A street vendor was shot on Sunday in the area of Madison Avenue and Mariposa Street just before 5 p.m. When officers arrived, they found a man in the roadway suffering from a gunshot wound to his lower body. KSEE/KGPE reports police have three suspects in custody.
Some of Chavez’ constituents have told him they’ve recently changed their grocery shopping habits to only shop during the day so they can feel safer. The FoodMaxx at Kings Canyon and Clovis Avenue recently hired security guards, Chavez said.
“We now have this dynamic playing out in our city where the fear is real for the regular Joe that just wants to go about their day,” said Chavez.
Southeast Fresno Gang Dynamics
Chavez explains, “What happens in southeast is it’s a very diverse community.”
He says his district is home to African American gangs, Hispanic gangs, and Southeast Asian gangs.
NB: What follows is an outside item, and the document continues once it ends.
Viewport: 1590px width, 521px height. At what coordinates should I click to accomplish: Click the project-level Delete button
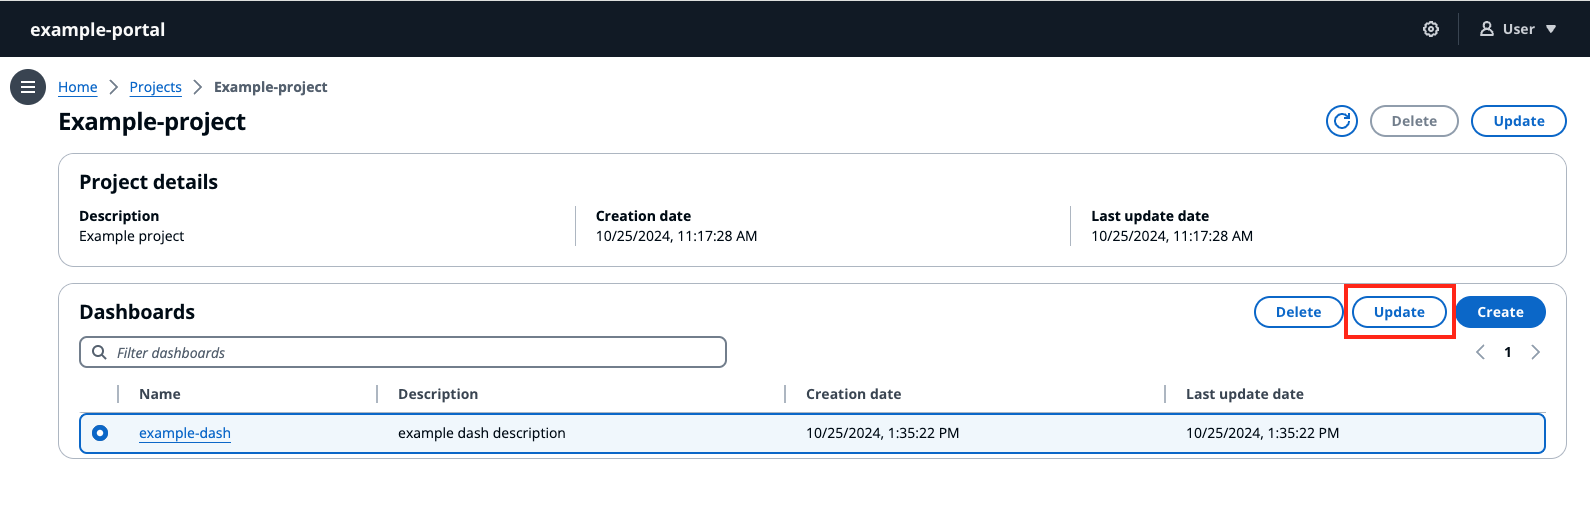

“We essentially have a merger of all of those different groups coming together and then conflict arises,” describes Chavez.
Christy’s Donuts is just down the street from where the food vendor was shot over the weekend. The owners of the shop have done business at the corner of Fresno and Belmont streets for about 25 years.
“It is a little dangerous around here,” said manager Ea Ng to GV Wire℠ by phone. “We’re OK, but I know it is dangerous around here.”
“We do get a lot of homeless or kind of bad people around the area,” he said. “We do have to deal with some problems with some of the people around here.”
Ng has been a manager there for about 10 years. “I’m not too scared because I feel like the people around here are used to us,” he said. “I feel like we’ve called the cops so many times, we kind of know how to handle it. People know to not cause problems around here.”